**WHAT IS NEEDED**. Check each line of the entries below for the word "роботи", and copy out the ones that have it.
*** Opening EXTRACTED INFORMATION ***
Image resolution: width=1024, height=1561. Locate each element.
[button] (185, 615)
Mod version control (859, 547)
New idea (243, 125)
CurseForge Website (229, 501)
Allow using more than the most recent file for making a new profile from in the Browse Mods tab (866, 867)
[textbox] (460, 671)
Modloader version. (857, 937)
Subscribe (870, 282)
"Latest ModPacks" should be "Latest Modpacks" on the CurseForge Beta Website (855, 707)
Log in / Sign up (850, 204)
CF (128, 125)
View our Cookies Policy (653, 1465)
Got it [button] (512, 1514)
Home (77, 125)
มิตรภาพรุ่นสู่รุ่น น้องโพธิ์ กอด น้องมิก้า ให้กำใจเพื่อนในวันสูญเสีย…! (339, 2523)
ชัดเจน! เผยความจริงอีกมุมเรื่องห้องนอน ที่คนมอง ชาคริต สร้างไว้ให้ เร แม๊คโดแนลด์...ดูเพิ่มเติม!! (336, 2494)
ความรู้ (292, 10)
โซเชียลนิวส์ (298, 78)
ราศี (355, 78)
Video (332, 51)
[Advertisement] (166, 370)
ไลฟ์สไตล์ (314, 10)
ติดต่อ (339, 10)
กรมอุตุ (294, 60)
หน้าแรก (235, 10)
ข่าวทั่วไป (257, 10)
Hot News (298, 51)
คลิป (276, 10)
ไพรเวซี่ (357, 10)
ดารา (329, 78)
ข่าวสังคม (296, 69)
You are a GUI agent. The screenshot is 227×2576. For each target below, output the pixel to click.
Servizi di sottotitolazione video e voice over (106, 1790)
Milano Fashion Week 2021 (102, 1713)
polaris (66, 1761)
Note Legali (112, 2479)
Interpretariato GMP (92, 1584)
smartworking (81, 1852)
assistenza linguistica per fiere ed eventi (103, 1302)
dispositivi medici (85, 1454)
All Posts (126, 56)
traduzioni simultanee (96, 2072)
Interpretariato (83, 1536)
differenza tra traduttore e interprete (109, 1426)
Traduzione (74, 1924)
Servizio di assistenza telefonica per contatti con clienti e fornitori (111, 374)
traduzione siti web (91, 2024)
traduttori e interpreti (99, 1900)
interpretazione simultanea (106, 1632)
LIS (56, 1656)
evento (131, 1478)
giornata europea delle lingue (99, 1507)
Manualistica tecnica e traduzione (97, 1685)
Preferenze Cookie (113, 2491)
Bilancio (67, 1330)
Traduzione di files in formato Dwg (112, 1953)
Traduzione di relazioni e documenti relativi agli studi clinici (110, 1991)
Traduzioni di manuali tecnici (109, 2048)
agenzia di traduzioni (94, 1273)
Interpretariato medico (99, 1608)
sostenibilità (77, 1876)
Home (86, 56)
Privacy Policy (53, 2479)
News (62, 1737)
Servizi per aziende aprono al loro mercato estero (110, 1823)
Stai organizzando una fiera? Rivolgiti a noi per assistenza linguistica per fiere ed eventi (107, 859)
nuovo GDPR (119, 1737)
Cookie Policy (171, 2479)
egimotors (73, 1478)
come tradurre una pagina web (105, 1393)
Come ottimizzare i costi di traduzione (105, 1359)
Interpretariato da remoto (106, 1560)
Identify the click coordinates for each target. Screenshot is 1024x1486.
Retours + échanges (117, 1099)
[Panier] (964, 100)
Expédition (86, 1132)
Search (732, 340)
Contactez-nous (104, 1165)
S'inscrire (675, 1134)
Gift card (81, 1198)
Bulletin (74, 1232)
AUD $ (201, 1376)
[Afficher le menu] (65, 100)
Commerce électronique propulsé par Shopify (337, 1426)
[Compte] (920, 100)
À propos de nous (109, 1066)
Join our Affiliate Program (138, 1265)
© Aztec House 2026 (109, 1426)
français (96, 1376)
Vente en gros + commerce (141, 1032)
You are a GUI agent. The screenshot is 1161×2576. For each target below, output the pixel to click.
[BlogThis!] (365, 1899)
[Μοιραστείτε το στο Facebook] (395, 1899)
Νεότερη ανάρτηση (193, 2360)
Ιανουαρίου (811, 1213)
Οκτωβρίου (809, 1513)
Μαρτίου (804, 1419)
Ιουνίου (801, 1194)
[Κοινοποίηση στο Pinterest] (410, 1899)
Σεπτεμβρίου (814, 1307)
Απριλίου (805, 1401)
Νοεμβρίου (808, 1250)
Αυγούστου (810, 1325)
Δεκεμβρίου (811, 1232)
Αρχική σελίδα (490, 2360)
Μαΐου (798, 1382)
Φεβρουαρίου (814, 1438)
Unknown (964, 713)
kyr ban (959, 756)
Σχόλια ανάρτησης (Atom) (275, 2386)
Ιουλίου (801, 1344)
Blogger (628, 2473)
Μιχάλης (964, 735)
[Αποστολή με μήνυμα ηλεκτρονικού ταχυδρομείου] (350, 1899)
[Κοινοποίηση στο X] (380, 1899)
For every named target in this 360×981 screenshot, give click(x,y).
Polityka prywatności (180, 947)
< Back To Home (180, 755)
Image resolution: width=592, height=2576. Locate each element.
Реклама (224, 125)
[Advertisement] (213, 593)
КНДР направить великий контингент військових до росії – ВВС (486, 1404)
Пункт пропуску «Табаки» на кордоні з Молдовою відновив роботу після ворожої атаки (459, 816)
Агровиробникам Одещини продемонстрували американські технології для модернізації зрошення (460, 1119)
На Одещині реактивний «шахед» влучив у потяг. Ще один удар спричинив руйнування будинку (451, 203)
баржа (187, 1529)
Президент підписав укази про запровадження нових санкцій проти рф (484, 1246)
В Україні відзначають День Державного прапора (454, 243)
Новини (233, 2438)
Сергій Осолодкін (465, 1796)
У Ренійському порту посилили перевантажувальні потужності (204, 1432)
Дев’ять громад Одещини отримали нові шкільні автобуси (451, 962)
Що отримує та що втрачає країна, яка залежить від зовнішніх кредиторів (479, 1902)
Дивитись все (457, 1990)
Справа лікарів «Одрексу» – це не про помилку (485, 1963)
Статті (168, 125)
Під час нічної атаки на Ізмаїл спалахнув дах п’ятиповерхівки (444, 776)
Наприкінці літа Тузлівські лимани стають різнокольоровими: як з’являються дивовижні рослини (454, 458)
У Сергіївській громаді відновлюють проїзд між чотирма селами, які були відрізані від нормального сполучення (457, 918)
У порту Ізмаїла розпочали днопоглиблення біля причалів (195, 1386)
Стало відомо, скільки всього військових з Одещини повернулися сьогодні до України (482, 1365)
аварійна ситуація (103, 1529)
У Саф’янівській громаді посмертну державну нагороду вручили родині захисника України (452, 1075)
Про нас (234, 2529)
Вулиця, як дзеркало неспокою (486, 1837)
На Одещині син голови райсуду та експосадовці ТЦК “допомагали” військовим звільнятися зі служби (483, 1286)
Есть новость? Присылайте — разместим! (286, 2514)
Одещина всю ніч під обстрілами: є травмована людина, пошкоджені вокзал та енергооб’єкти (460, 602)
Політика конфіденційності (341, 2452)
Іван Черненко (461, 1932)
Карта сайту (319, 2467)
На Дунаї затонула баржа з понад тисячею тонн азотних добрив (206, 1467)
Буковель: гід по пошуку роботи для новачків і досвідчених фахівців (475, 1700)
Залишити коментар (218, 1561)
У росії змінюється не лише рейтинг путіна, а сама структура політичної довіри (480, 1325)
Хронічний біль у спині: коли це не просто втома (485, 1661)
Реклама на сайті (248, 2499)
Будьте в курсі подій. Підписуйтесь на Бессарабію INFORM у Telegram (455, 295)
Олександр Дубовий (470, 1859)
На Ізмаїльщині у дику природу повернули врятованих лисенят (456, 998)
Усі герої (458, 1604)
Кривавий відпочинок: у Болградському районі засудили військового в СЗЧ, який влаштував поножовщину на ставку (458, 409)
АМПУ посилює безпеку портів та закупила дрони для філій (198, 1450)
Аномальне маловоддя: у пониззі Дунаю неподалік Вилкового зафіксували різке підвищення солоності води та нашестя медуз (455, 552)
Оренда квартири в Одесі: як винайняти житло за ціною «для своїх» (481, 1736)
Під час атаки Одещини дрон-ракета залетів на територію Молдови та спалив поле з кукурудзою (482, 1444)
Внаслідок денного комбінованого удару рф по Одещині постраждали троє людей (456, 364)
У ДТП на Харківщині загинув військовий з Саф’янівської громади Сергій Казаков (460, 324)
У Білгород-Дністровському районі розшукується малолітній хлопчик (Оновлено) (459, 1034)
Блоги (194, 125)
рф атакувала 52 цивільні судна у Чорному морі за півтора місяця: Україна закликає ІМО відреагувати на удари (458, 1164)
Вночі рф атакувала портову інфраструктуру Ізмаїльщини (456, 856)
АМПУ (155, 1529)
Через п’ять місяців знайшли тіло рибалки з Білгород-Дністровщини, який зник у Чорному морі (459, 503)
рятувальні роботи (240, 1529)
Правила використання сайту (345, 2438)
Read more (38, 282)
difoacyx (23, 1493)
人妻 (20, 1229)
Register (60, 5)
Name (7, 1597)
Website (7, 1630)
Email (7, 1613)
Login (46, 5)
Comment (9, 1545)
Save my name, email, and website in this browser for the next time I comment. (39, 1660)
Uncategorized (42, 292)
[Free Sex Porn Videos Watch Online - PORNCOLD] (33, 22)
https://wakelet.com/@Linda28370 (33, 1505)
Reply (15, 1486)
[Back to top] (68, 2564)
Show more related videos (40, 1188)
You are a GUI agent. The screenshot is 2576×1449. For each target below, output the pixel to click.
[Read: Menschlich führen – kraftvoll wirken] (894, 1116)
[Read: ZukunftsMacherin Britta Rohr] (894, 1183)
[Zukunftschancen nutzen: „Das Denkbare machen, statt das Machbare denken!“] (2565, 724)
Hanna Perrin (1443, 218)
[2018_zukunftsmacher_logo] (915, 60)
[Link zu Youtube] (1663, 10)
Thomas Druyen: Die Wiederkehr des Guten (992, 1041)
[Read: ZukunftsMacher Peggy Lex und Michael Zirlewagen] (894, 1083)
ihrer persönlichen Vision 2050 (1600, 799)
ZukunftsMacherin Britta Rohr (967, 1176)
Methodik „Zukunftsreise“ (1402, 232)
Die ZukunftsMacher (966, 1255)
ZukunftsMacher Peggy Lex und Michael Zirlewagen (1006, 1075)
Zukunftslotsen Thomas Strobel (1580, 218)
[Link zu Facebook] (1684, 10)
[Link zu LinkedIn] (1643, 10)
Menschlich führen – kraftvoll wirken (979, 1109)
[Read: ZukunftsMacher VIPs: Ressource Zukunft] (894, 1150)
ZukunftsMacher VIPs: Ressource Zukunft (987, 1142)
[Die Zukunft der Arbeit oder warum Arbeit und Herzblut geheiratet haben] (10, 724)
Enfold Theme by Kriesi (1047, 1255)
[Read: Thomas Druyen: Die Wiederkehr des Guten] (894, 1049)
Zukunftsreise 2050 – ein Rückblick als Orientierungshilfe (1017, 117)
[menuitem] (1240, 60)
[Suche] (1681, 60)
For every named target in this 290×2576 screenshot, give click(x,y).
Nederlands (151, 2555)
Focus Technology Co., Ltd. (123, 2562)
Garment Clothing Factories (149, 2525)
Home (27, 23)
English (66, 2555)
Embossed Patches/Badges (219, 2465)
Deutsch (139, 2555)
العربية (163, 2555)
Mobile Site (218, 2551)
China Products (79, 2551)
*** Closing EXTRACTED INFORMATION ***
**RESPONSE TO THIS EXERCISE**.
Буковель: гід по пошуку роботи для новачків і досвідчених фахівців (475, 1700)
рятувальні роботи (240, 1529)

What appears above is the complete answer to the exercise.